How about when you emailed @guardian.co.uk? @specsavers.com?

Under the covers they're using Postini + Gmail. Did you consent to sending
that traffic to Google?

Wat about people living in LA, who have no option but to send their traffic to
Google when they e-mail their local Government at @lacity.org?

NOAA, State of Wyoming.. the list goes on.

[http://www.google.com/intx/en_uk/enterprise/apps/business/cu...](http://www.google.com/intx/en_uk/enterprise/apps/business/customers.html)

------
walid
And how is scanning your email different from scanning your facebook posts
both private and public. If the plaintiff wins, bye bye advertising supported
services.

------
infocollector
1\. Do we know that Google is only using this information to show
Advertisements on Gmail? What else does it do with this information?
(Suggestion to Google: Trade stocks automatically ;-)

2\. Does Implicit consent argument make sense?

3\. Perhaps scanning for spam can be done without looking at content? Or
looking at content at the client side instead of server side?

Lets for a moment assume that this is perfectly valid business model. Then
what stops Windows from sending MS keywords, pictures and everything else from
your home computer. Or sensor information from android/iphone to the parent
companies.

Not to mention every car/house that was made by now should be sending
everything you speak inside the car to GM/Ford/Builders?

Something does not sound right to me. A TOS should not allow a company to do
whatever it wants with data.

------
hrasyid
Wow, how did they manage to find a judge who seems very knowledgeable on tech
issues?
+--
Quote the email-scanning thread above word for word, everything from "Under the covers" down to "list goes on.".

Excerpted records:
+--
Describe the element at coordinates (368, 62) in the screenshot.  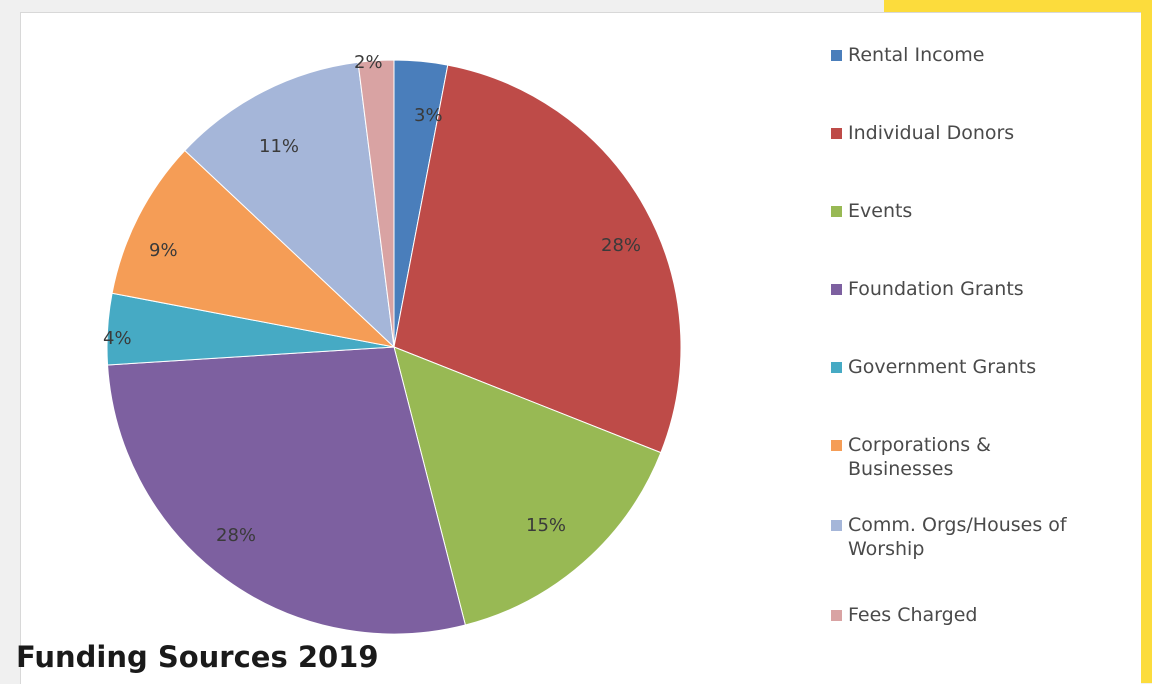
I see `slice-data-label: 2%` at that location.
+--
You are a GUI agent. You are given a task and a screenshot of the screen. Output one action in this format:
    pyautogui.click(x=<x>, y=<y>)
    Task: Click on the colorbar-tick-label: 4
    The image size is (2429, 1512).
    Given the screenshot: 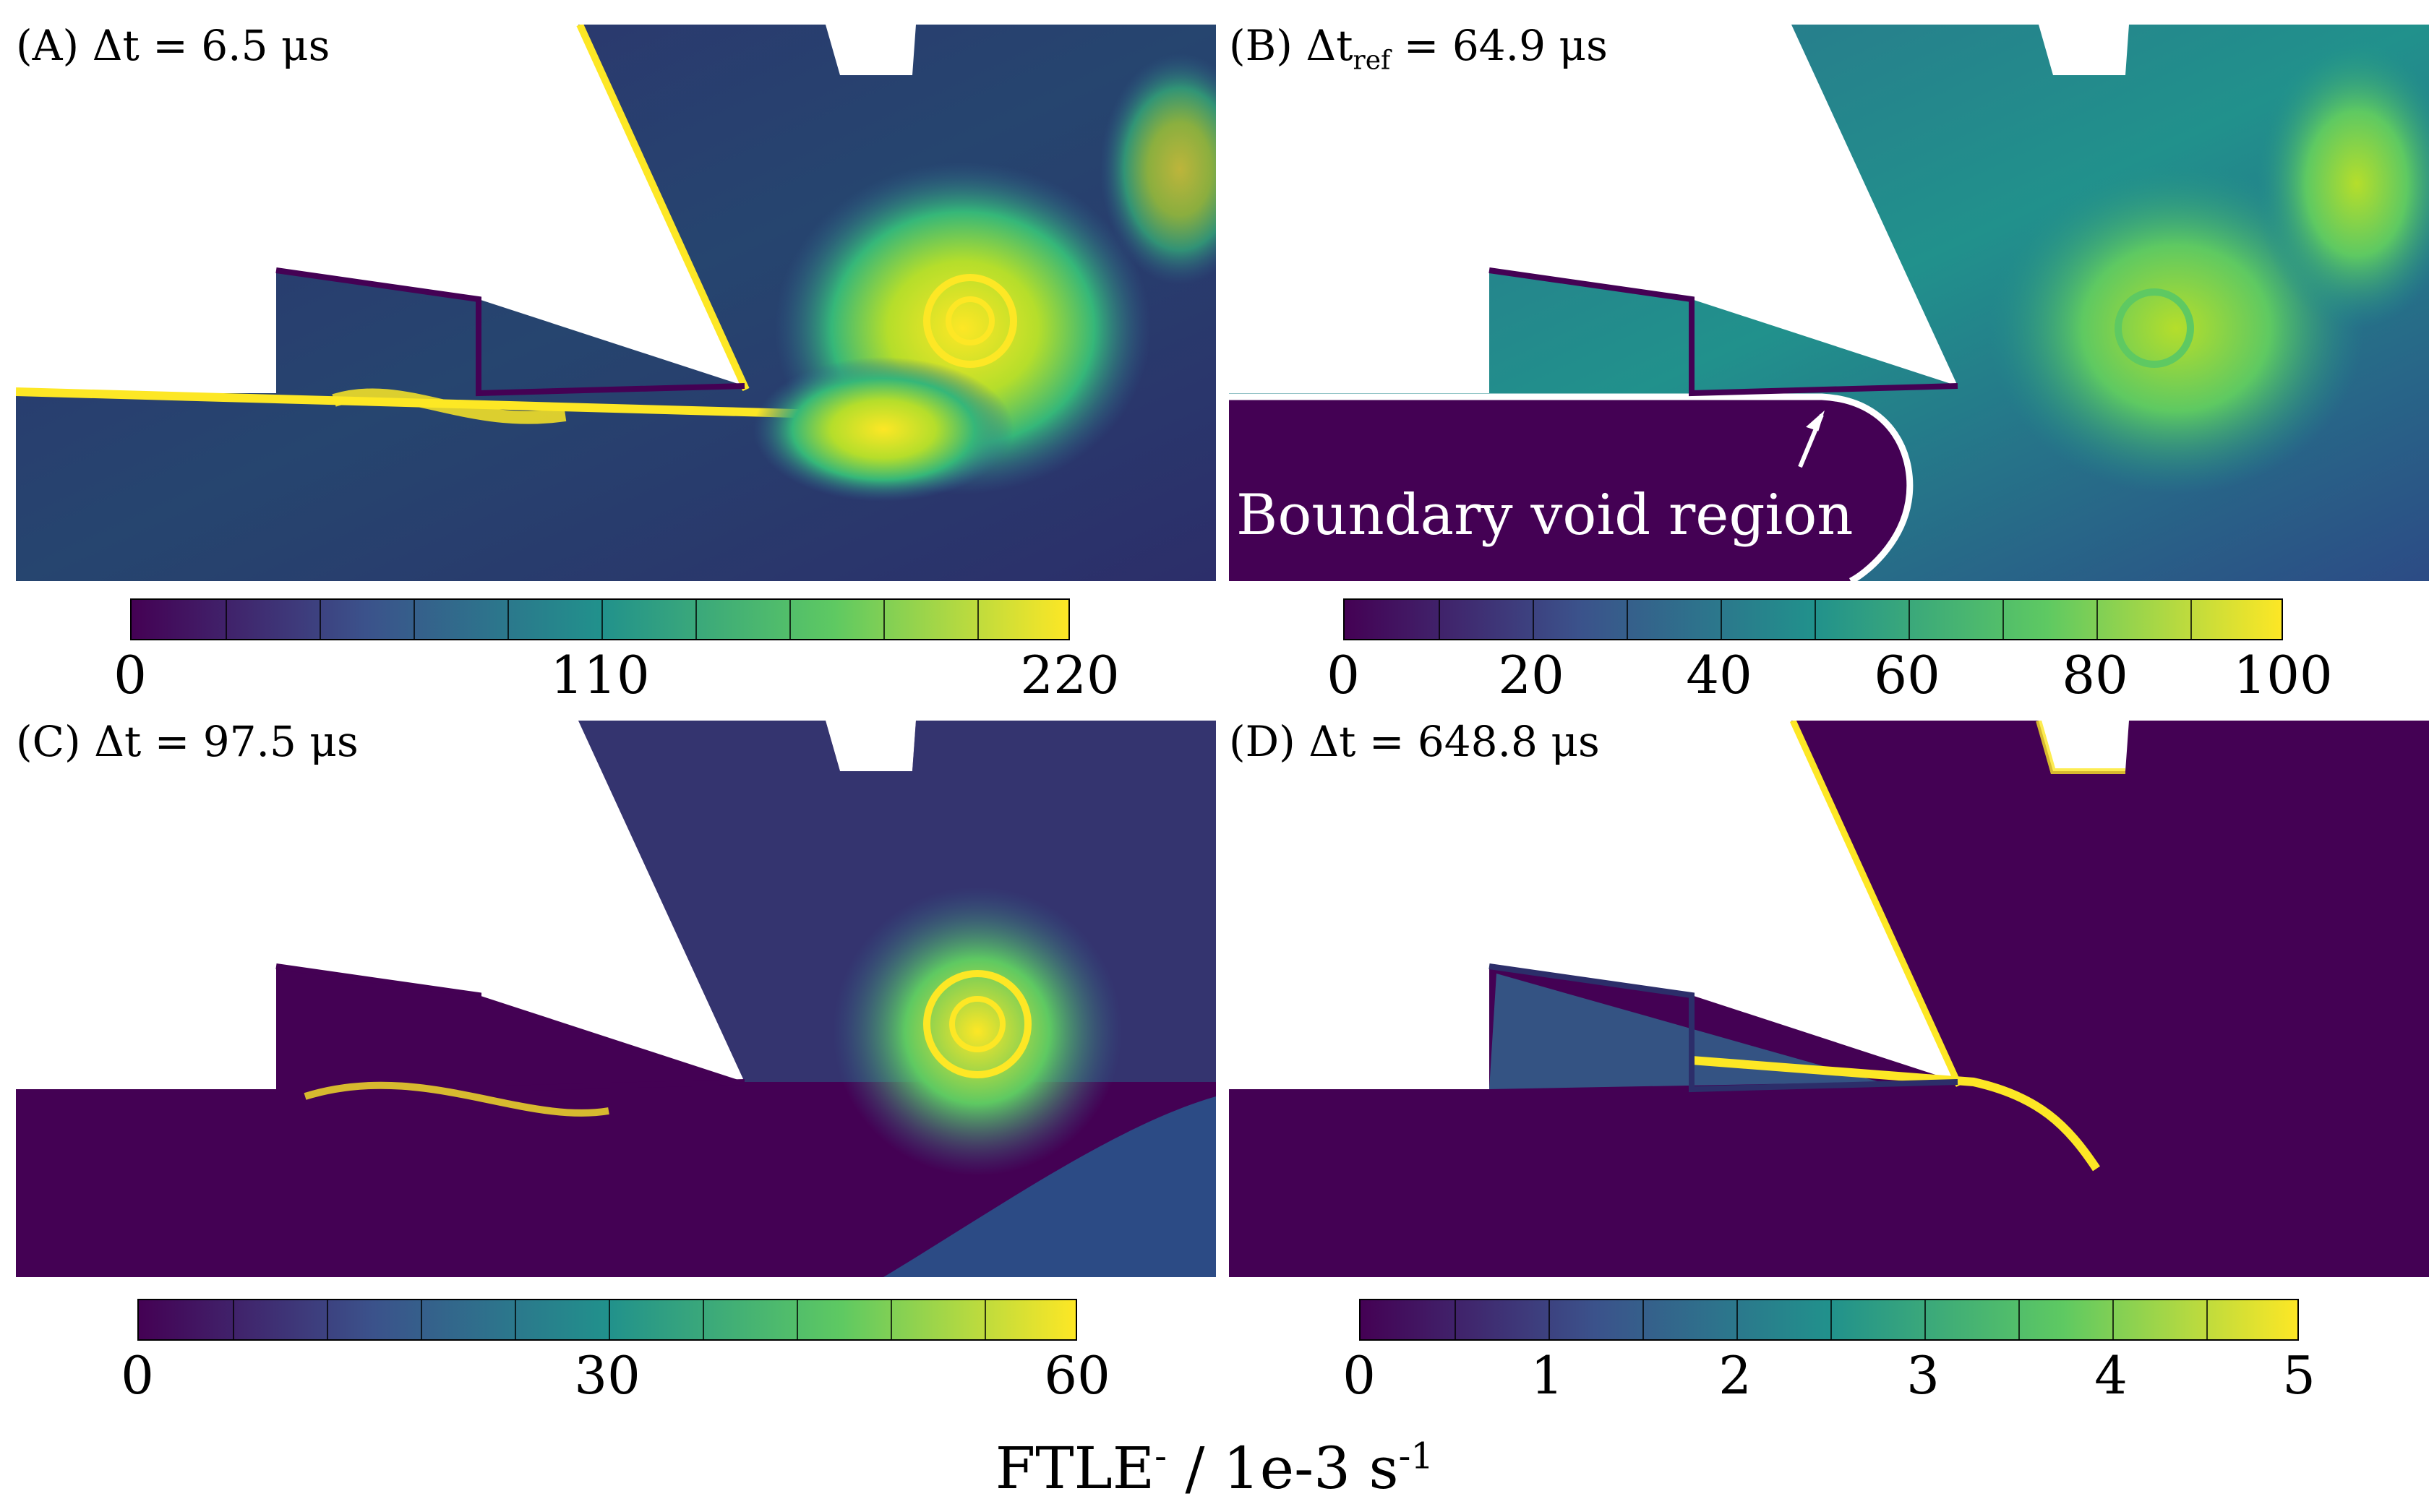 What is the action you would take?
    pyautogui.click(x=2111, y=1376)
+--
Response to this exercise:
Under the covers they're using Postini + Gmail. Did you consent to sending
that traffic to Google?

Wat about people living in LA, who have no option but to send their traffic to
Google when they e-mail their local Government at @lacity.org?

NOAA, State of Wyoming.. the list goes on.